Work instructions - Rewrite the lines from the one containing "Remove the Empty cargo inventory condition" through the end of the items, inclusive, keeping the requests unchanged. Scale each coordinate in the answers by 0.7, rounding to whole numbers with halves rounded up.

Element and text location data:
_ _ _ _ _ _ _

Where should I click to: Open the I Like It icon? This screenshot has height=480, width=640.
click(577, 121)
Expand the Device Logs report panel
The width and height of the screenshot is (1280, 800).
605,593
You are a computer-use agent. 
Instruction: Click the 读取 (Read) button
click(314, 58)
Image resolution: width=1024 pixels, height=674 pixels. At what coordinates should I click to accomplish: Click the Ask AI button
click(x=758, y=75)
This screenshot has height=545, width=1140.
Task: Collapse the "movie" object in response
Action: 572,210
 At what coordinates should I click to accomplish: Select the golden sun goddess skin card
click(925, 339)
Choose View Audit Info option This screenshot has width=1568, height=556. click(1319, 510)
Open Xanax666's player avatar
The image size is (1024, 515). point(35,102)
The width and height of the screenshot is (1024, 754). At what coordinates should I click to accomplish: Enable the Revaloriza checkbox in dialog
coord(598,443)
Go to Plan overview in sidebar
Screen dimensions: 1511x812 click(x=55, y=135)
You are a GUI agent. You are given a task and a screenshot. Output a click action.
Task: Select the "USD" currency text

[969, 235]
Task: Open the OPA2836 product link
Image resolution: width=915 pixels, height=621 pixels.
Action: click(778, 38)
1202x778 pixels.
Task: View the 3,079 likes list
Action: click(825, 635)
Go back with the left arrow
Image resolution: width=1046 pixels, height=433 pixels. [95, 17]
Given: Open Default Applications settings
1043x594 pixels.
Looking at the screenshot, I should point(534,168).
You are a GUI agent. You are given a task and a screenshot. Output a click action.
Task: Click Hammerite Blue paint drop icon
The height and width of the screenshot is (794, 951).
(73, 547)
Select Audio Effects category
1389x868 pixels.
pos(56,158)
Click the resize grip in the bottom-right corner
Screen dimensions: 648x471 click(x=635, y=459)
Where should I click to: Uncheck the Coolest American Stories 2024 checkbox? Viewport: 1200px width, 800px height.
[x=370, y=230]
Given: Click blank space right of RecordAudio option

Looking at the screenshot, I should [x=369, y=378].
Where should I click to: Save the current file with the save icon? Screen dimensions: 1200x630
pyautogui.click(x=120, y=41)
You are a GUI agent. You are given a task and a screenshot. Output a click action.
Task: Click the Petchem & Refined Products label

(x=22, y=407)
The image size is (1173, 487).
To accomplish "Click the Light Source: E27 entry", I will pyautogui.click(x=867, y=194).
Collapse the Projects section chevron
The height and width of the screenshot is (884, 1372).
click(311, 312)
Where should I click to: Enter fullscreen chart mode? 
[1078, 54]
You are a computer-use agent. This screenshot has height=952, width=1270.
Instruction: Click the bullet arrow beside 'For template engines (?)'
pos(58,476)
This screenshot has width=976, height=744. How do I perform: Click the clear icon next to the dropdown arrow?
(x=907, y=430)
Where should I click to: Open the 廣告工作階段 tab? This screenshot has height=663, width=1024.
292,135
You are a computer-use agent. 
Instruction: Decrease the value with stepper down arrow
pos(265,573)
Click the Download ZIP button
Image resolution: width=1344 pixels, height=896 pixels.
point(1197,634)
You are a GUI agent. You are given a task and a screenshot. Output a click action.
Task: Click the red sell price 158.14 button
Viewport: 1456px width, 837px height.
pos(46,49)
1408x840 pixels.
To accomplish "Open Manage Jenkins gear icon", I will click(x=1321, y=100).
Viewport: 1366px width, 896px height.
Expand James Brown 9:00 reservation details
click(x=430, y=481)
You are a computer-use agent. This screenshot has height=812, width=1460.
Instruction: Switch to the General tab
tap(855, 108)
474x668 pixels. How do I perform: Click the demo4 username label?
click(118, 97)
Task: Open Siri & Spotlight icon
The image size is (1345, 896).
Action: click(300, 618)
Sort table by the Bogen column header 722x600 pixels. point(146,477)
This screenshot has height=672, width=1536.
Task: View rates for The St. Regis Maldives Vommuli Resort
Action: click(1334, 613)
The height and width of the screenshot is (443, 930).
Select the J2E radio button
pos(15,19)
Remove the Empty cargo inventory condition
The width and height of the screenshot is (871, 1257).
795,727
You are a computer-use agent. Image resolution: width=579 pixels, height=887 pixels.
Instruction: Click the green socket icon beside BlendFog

_ _ _ _ _ _ _

Answer for the task -
Remove the Empty cargo inventory condition
The width and height of the screenshot is (871, 1257).
557,509
You are a computer-use agent. Image resolution: width=579 pixels, height=887 pixels.
Instruction: Click the green socket icon beside BlendFog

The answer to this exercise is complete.